Exercise data:

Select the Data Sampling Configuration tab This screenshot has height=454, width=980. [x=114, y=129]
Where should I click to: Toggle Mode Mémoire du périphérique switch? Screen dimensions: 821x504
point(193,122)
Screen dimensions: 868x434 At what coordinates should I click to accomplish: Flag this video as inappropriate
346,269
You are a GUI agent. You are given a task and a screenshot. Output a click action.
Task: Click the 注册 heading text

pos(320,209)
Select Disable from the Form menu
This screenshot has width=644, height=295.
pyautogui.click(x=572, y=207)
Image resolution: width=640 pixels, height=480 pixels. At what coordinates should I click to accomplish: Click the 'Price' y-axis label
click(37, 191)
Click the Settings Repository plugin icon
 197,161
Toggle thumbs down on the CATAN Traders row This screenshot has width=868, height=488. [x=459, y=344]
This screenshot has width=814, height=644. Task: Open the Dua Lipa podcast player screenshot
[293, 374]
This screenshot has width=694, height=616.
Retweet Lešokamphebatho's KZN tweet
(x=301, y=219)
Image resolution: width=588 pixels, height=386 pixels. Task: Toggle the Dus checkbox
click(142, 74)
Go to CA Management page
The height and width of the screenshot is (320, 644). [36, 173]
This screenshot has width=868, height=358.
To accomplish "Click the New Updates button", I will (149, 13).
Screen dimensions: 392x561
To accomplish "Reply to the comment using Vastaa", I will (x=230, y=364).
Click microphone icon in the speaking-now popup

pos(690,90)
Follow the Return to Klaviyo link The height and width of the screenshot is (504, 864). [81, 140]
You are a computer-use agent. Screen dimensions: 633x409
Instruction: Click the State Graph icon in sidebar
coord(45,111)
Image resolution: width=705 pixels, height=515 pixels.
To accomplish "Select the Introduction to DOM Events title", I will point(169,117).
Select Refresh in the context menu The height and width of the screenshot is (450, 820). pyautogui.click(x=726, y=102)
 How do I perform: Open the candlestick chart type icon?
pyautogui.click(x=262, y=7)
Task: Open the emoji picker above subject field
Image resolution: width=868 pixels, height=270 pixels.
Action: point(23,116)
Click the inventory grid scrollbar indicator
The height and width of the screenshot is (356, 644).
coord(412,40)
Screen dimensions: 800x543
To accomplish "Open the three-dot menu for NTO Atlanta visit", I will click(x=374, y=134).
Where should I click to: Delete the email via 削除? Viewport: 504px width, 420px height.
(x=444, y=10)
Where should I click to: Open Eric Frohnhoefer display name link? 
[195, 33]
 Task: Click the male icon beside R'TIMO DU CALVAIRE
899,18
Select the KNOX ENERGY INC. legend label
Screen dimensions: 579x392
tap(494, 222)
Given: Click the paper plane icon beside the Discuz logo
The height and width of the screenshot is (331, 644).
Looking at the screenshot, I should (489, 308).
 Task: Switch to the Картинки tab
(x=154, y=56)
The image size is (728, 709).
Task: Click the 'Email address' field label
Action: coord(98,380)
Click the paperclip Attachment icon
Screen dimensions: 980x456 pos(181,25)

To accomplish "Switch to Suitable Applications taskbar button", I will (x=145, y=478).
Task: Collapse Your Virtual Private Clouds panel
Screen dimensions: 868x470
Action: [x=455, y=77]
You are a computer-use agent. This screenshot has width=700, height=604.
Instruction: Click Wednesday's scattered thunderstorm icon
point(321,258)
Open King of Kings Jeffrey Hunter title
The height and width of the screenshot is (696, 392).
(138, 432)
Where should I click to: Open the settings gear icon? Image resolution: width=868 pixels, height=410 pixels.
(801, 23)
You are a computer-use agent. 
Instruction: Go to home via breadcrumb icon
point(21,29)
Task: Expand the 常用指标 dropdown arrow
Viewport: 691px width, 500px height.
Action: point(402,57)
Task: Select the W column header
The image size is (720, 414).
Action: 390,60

Instructions to follow: Show all lines from the entries that hold "button".

Result for this exercise:
To accomplish "Click the New Updates button", I will (149, 13).
To accomplish "Switch to Suitable Applications taskbar button", I will (x=145, y=478).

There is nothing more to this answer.